◆ WHAT TO DO: This exercise calls for an exact transcription. Set down every record below.

◆ RECORDS PROVIDED:

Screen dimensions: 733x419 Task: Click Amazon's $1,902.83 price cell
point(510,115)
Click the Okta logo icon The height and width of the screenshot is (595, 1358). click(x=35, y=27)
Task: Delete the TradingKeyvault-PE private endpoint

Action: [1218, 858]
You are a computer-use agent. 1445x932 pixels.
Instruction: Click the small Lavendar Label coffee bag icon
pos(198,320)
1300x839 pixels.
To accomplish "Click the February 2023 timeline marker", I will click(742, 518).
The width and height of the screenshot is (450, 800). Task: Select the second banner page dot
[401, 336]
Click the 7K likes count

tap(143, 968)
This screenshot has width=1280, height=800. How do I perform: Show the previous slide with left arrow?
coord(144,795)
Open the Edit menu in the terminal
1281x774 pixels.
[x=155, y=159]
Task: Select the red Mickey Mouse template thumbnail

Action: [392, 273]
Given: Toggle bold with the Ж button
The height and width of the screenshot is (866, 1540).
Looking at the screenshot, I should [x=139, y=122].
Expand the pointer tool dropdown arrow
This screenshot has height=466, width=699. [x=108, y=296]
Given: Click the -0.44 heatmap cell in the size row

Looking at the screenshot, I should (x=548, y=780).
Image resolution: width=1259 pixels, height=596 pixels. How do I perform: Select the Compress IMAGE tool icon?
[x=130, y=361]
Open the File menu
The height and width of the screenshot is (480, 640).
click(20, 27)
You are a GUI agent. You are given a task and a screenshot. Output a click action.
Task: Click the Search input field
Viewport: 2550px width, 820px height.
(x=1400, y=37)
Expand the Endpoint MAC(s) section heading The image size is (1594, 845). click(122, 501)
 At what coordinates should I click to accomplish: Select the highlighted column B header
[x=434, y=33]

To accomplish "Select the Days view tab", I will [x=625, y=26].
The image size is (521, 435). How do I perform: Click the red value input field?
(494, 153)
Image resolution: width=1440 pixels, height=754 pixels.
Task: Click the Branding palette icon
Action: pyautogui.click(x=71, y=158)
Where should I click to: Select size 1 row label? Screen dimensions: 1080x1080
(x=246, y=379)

◆ SOLUTION TO THE PROBLEM:
Screen dimensions: 733x419 Task: Click Amazon's $1,902.83 price cell
point(510,115)
Click the Okta logo icon The height and width of the screenshot is (595, 1358). click(x=35, y=27)
Task: Delete the TradingKeyvault-PE private endpoint

Action: [1218, 858]
You are a computer-use agent. 1445x932 pixels.
Instruction: Click the small Lavendar Label coffee bag icon
pos(198,320)
1300x839 pixels.
To accomplish "Click the February 2023 timeline marker", I will click(742, 518).
The width and height of the screenshot is (450, 800). Task: Select the second banner page dot
[401, 336]
Click the 7K likes count

tap(143, 968)
This screenshot has width=1280, height=800. How do I perform: Show the previous slide with left arrow?
coord(144,795)
Open the Edit menu in the terminal
1281x774 pixels.
[x=155, y=159]
Task: Select the red Mickey Mouse template thumbnail

Action: [392, 273]
Given: Toggle bold with the Ж button
The height and width of the screenshot is (866, 1540).
Looking at the screenshot, I should [x=139, y=122].
Expand the pointer tool dropdown arrow
This screenshot has height=466, width=699. [x=108, y=296]
Given: Click the -0.44 heatmap cell in the size row

Looking at the screenshot, I should (x=548, y=780).
Image resolution: width=1259 pixels, height=596 pixels. How do I perform: Select the Compress IMAGE tool icon?
[x=130, y=361]
Open the File menu
The height and width of the screenshot is (480, 640).
click(20, 27)
You are a GUI agent. You are given a task and a screenshot. Output a click action.
Task: Click the Search input field
Viewport: 2550px width, 820px height.
(x=1400, y=37)
Expand the Endpoint MAC(s) section heading The image size is (1594, 845). click(122, 501)
 At what coordinates should I click to accomplish: Select the highlighted column B header
[x=434, y=33]

To accomplish "Select the Days view tab", I will [x=625, y=26].
The image size is (521, 435). How do I perform: Click the red value input field?
(494, 153)
Image resolution: width=1440 pixels, height=754 pixels.
Task: Click the Branding palette icon
Action: pyautogui.click(x=71, y=158)
Where should I click to: Select size 1 row label? Screen dimensions: 1080x1080
(x=246, y=379)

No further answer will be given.